The adoption of the electrodeposition process, instead of the brazing one, led to significant thermal benefits all over the cooling jacket. In fact, in the case of nominal operating conditions and if methane cooled versions are considered, a decrease of about 100 K is observed both in the throat region (x/L = 0.61) and at the end of the cylindrical part of the chamber (x/L = 0.13), as shown by Figure 13. In fact, convective heat transfer values are generally higher in the case of DEMO-0A and the differences with the brazed configuration are significant in the divergent part (t times higher at maximum) and in the cylindrical part of the cooling system (1.2 times on average), as can be observed in Figure 14. Moreover, a different behaviour is observed in the divergent zone, where a thermal relaxation of the liner is reported, since at x/L = 0.70, a difference of about 180 K is evaluated comparing DEMO-0A results with the brazed configuration ones. This is due to the reduced thermal stratification of fluid in the case of the electroplated demonstrator, as also evident from the temperature field given for the cross-section at x/L = 0.70 in Figure 17. In addition, the water-cooled mode was considered since the first firing campaign will be conducted considering water as refrigerant to accomplish the acceptance tests of DEMO-0A and to validate the adopted technological process. In the water-cooled mode, temperature peaks in the throat region and in the cylindrical section of the chamber decreases by about 30–40 K for a fixed mass flow rate in the electroplated version of demonstrator, as reported in Figure 12.

Results about the most significant thermo-physical properties have been presented to describe the transcritical behaviour of methane inside the cooling jacket. Furthermore, temperature fields in Figure 17 have been discussed to underline the thermal stratification occurring inside the channel and the thermal response of the liner. Methane, injected as a compressed liquid, tends to be in those conditions until half divergent, then the fluid layers near the bottom part of the channel tends to behave like a vapour. In the throat region the fluid bulk temperature reaches critical values (about 190 K on average) and all the thermo-physical properties dramatically change in the near-critical conditions as depicted by Figure 18 while the pseudo-critical conditions are attained in the convergent part (at x/L = 0.50). No peaks or temperature irregularities are observed in that zone; thus, no evident thermal deterioration phenomena are significant since pressure is two times the critical values.

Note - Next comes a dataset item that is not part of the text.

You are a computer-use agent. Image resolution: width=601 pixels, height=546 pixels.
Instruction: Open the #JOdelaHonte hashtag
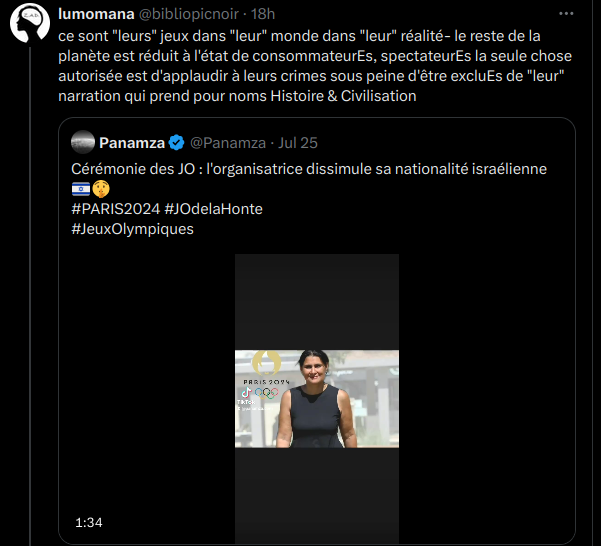tap(213, 209)
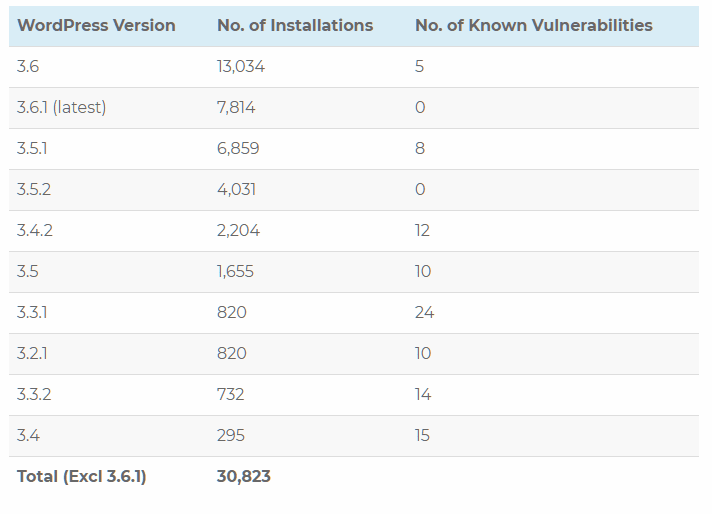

In the cylindrical part of the chamber, the fluid is fully composed of a supercritical vapour.

The present activity was propaedeutic to perform thermo-structural simulations, necessary to estimate the lifecycle of the thrust chamber assembly, whose manufacturing has been recently completed and is ready to withstand the firing test campaign. The adoption of the electroplating process, instead of the brazing one, to join the liner and the close-out has provided evident benefits in terms of the thermal response of the demonstrator (besides the other advantages linked to the process repeatability and the absence of heat treatments). It is expected that the objective of 5 firing tests with a duration of 30 s (considering a safety margin of 4) will be fulfilled. After completing the test activity, experimental results will be extracted to run further simulations and accomplish a wide numerical rebuilding activity.